TASK GOAL
A single figure is required: the number of lines in the listing below containing the word "click".

GIVEN DATA
————
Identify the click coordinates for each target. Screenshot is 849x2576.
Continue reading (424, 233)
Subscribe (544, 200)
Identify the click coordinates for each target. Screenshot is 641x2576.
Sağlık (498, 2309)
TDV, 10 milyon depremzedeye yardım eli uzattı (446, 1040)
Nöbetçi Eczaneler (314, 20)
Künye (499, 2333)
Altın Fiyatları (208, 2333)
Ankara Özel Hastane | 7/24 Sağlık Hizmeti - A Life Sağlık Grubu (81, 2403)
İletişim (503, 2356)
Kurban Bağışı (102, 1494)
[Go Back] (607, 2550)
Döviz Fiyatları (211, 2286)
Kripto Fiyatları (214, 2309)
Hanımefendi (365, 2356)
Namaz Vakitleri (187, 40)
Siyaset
————
RESULT OF THIS EXERCISE
2